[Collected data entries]

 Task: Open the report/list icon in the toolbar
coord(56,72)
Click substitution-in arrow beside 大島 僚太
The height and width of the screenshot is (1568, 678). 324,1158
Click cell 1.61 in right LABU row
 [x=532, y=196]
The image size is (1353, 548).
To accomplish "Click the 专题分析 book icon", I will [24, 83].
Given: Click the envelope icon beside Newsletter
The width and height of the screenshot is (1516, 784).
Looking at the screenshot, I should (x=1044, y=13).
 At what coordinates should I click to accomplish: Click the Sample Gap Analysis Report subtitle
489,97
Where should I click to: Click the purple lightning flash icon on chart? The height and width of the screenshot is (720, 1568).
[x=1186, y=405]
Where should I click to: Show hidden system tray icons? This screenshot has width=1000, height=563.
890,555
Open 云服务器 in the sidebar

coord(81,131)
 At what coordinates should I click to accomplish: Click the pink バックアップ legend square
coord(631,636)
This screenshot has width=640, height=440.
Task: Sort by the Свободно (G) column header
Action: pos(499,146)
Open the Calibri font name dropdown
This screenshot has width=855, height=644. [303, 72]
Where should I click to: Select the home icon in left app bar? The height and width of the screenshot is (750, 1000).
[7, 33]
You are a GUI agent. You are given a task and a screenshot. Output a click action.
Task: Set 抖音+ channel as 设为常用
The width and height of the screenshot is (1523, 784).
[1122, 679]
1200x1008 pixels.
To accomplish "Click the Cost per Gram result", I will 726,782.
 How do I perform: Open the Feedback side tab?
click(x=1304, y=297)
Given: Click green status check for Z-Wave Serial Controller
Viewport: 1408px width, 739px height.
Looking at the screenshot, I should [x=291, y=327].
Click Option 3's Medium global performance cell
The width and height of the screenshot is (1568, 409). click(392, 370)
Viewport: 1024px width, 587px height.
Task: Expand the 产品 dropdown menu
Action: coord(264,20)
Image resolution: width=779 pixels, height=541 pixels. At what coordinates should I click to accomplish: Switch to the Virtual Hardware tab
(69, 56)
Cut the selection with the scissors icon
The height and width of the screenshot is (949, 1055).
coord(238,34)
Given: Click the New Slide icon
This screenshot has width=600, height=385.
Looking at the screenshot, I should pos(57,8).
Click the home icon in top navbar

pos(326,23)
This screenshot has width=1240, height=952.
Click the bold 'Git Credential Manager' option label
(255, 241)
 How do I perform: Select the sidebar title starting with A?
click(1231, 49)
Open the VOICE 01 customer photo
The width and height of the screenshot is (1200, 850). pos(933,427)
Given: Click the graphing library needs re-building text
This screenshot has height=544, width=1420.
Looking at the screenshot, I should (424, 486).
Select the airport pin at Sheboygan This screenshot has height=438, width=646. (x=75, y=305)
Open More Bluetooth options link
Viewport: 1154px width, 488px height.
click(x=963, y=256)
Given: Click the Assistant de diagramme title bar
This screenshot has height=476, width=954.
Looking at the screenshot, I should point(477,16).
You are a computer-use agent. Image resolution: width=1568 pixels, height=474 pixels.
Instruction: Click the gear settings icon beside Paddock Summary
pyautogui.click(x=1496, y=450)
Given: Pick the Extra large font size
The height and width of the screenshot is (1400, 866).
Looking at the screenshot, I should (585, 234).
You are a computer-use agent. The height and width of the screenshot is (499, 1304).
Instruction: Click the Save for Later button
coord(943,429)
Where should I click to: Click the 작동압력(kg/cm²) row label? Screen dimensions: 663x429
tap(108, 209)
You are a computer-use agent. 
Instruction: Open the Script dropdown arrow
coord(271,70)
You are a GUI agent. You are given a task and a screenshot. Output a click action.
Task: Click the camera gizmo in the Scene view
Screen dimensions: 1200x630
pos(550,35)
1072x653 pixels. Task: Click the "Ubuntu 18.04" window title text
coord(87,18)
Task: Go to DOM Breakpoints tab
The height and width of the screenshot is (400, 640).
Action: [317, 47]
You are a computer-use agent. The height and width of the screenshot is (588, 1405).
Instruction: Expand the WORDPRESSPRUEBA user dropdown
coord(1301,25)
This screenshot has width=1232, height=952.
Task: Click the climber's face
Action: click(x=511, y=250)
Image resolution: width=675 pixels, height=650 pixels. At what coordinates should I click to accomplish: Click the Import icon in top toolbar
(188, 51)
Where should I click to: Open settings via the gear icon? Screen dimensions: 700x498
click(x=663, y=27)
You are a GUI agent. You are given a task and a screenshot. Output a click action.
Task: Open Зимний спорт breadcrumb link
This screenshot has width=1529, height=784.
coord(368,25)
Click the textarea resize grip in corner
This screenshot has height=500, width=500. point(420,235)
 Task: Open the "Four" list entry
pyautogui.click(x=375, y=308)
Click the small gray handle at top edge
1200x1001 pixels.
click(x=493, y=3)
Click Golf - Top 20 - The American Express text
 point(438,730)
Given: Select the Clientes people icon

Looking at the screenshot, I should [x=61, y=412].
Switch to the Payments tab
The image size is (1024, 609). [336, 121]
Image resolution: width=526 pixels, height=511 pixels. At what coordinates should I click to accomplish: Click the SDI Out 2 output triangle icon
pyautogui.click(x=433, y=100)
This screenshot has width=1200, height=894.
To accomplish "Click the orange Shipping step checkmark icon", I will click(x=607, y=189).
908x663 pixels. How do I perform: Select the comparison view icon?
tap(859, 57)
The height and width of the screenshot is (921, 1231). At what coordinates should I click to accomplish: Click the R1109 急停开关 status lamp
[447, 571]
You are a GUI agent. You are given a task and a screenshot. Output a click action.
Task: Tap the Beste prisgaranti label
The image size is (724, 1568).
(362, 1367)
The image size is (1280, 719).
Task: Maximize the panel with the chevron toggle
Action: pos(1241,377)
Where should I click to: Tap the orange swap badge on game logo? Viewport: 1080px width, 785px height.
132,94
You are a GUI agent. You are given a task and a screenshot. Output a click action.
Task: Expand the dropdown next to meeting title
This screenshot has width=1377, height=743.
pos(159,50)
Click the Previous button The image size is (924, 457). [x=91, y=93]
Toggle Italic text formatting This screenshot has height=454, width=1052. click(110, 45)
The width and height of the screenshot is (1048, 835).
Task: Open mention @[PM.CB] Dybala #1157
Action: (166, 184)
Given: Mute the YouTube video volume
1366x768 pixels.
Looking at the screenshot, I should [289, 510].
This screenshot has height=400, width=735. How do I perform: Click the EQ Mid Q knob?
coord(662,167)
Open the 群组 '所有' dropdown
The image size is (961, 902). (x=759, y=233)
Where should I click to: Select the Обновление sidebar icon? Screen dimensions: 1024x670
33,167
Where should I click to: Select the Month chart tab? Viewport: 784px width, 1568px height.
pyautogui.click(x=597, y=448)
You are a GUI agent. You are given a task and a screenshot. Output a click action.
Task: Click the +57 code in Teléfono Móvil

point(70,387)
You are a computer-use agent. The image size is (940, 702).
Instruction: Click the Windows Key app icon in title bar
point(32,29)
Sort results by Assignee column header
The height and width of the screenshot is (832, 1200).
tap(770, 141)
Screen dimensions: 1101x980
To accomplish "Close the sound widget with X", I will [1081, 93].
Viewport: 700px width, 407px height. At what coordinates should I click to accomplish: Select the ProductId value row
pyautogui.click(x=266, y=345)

### ABOUT THIS EXERCISE
A word-for-word copy of the entries, from the first line through the line containing "Given: Click the New Slide icon", is the whole answer.

### THE COMPLETED TASK
 Task: Open the report/list icon in the toolbar
coord(56,72)
Click substitution-in arrow beside 大島 僚太
The height and width of the screenshot is (1568, 678). 324,1158
Click cell 1.61 in right LABU row
 [x=532, y=196]
The image size is (1353, 548).
To accomplish "Click the 专题分析 book icon", I will [24, 83].
Given: Click the envelope icon beside Newsletter
The width and height of the screenshot is (1516, 784).
Looking at the screenshot, I should (x=1044, y=13).
 At what coordinates should I click to accomplish: Click the Sample Gap Analysis Report subtitle
489,97
Where should I click to: Click the purple lightning flash icon on chart? The height and width of the screenshot is (720, 1568).
[x=1186, y=405]
Where should I click to: Show hidden system tray icons? This screenshot has width=1000, height=563.
890,555
Open 云服务器 in the sidebar

coord(81,131)
 At what coordinates should I click to accomplish: Click the pink バックアップ legend square
coord(631,636)
This screenshot has width=640, height=440.
Task: Sort by the Свободно (G) column header
Action: pos(499,146)
Open the Calibri font name dropdown
This screenshot has width=855, height=644. [303, 72]
Where should I click to: Select the home icon in left app bar? The height and width of the screenshot is (750, 1000).
[7, 33]
You are a GUI agent. You are given a task and a screenshot. Output a click action.
Task: Set 抖音+ channel as 设为常用
The width and height of the screenshot is (1523, 784).
[1122, 679]
1200x1008 pixels.
To accomplish "Click the Cost per Gram result", I will 726,782.
 How do I perform: Open the Feedback side tab?
click(x=1304, y=297)
Given: Click green status check for Z-Wave Serial Controller
Viewport: 1408px width, 739px height.
Looking at the screenshot, I should [x=291, y=327].
Click Option 3's Medium global performance cell
The width and height of the screenshot is (1568, 409). click(392, 370)
Viewport: 1024px width, 587px height.
Task: Expand the 产品 dropdown menu
Action: coord(264,20)
Image resolution: width=779 pixels, height=541 pixels. At what coordinates should I click to accomplish: Switch to the Virtual Hardware tab
(69, 56)
Cut the selection with the scissors icon
The height and width of the screenshot is (949, 1055).
coord(238,34)
Given: Click the New Slide icon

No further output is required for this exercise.